Here is the task for the listing below: output exactly the lines from the one containing "You are a computer-use" through the one containing "Task: Click the camera create icon", and leave out the pictures.

● INPUT:
= = =

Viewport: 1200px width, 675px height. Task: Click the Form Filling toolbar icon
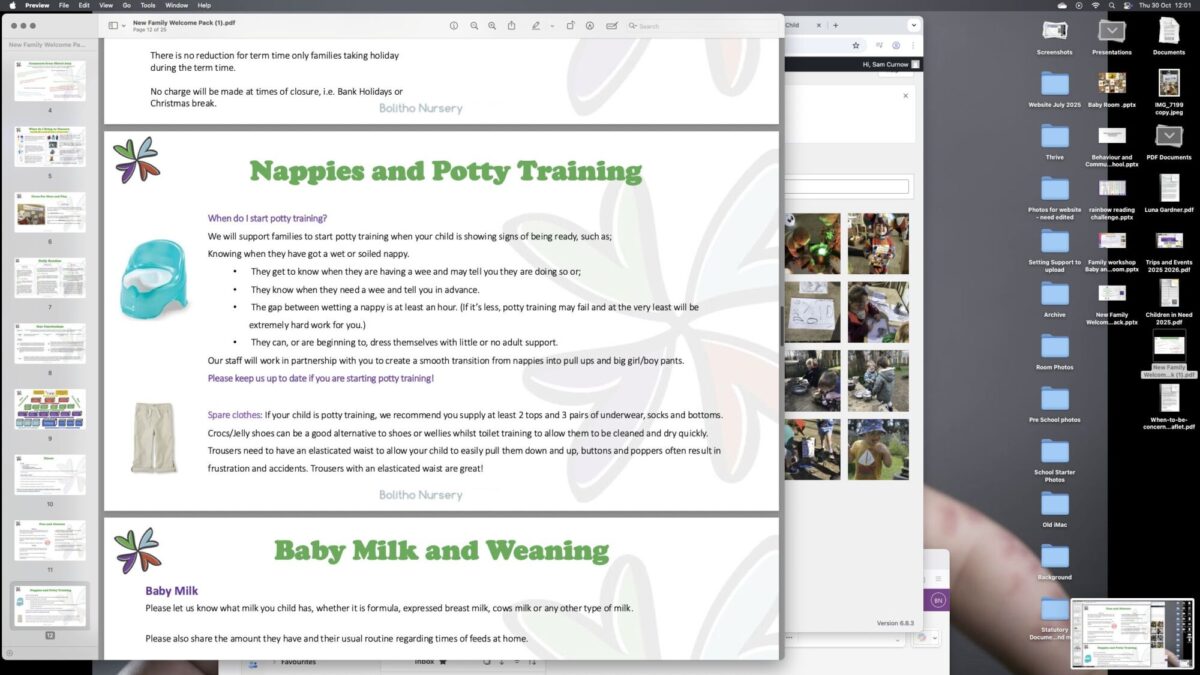pos(612,26)
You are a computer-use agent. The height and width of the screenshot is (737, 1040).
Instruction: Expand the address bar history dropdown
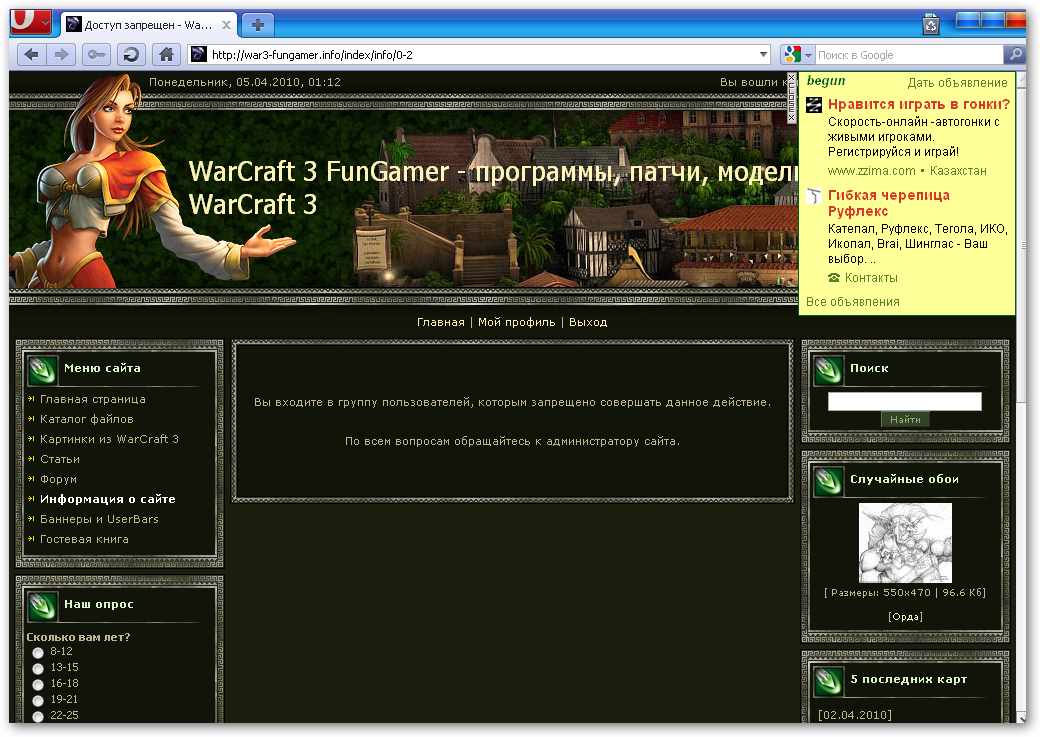(x=764, y=55)
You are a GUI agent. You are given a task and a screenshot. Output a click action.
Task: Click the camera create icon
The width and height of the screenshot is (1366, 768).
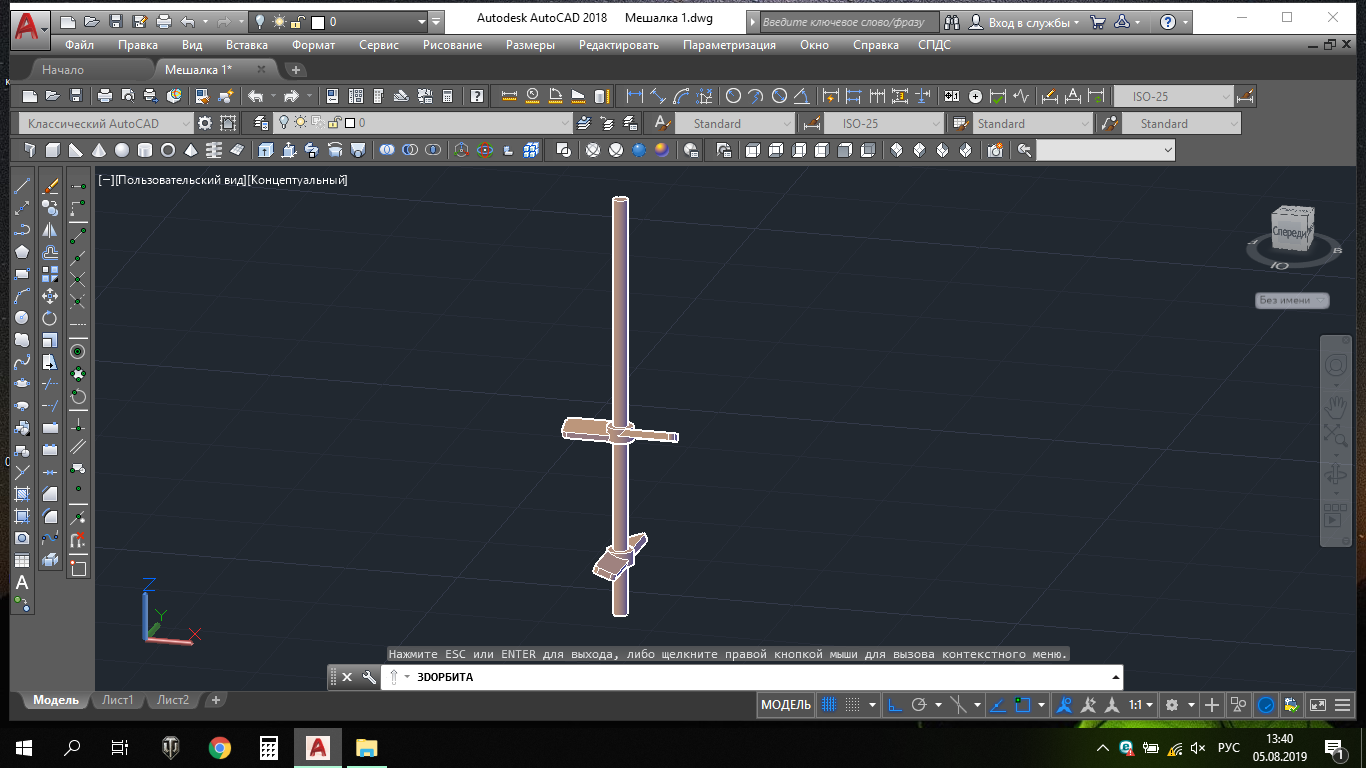[995, 150]
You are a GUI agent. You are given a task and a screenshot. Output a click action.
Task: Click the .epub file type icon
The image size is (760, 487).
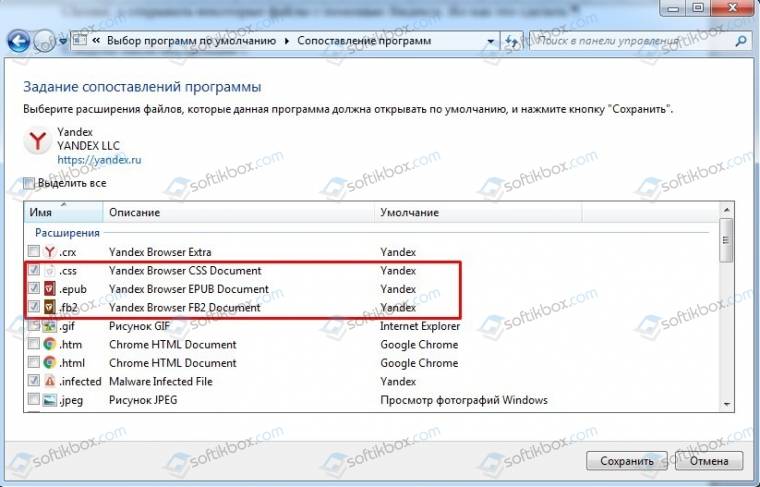[x=49, y=289]
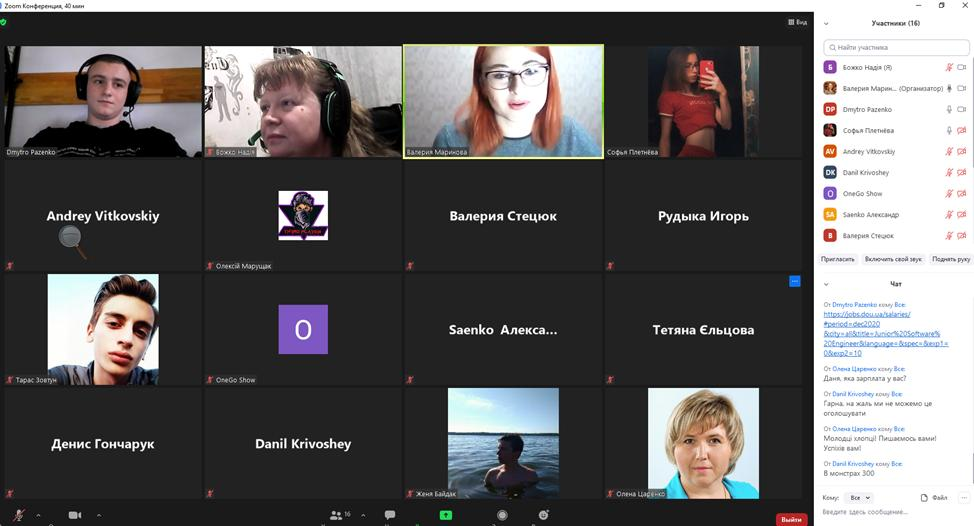Unmute the microphone in bottom toolbar
This screenshot has height=526, width=974.
pos(19,515)
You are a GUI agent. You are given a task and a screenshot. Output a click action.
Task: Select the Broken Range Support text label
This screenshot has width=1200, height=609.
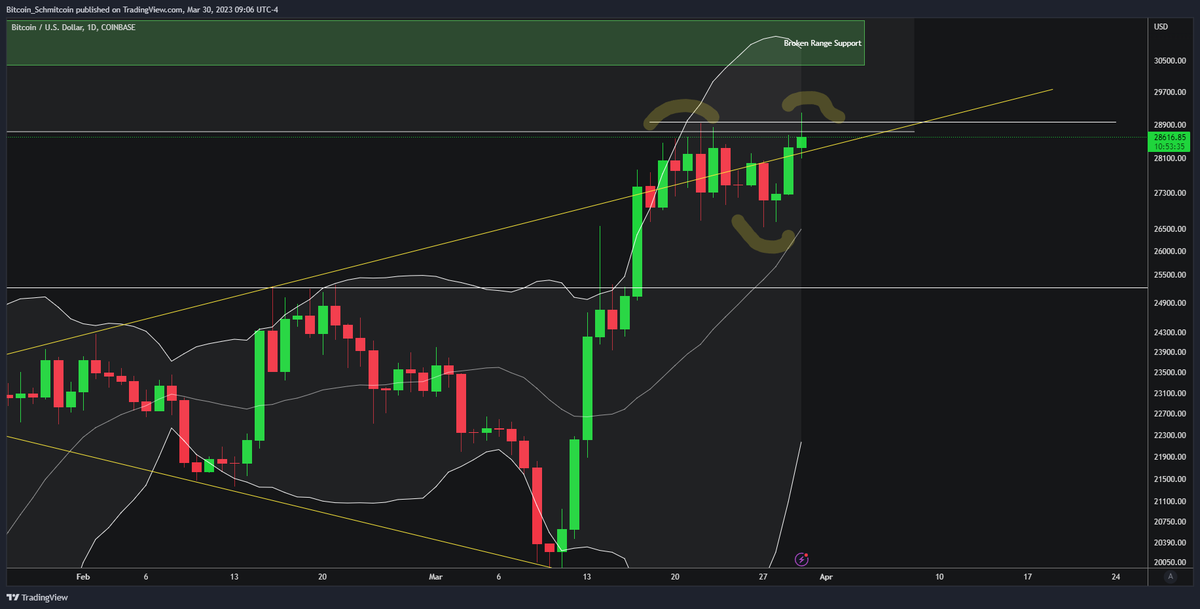(821, 43)
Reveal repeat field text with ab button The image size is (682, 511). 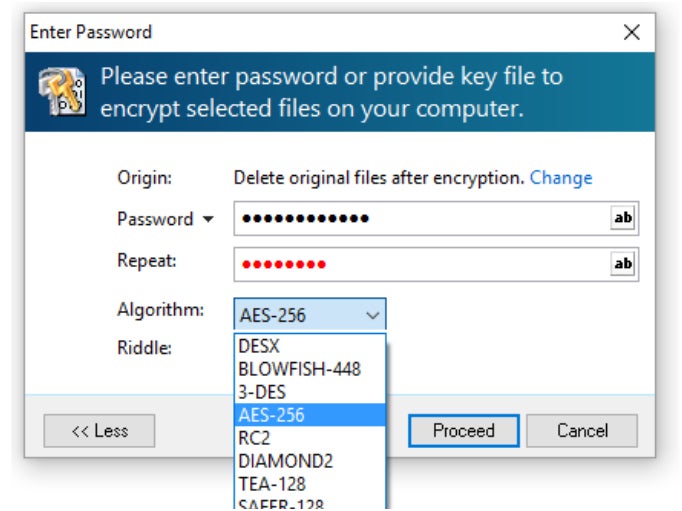tap(622, 264)
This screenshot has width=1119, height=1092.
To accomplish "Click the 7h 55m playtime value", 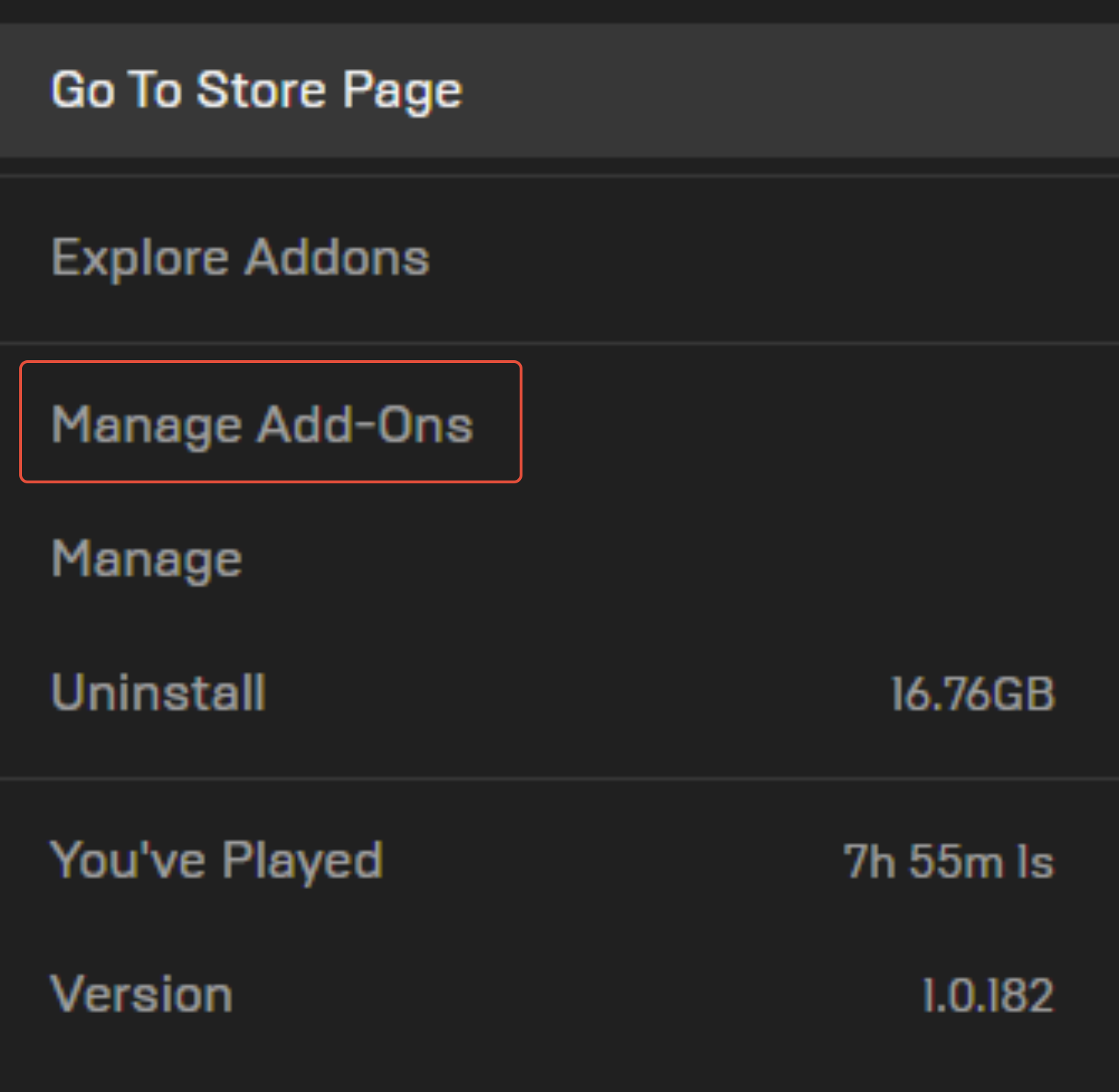I will (x=947, y=859).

= = =

● ANSWER BELOW:
You are a computer-use agent. The height and width of the screenshot is (737, 1040).
Instruction: Expand the address bar history dropdown
(x=764, y=55)
You are a GUI agent. You are given a task and a screenshot. Output a click action.
Task: Click the camera create icon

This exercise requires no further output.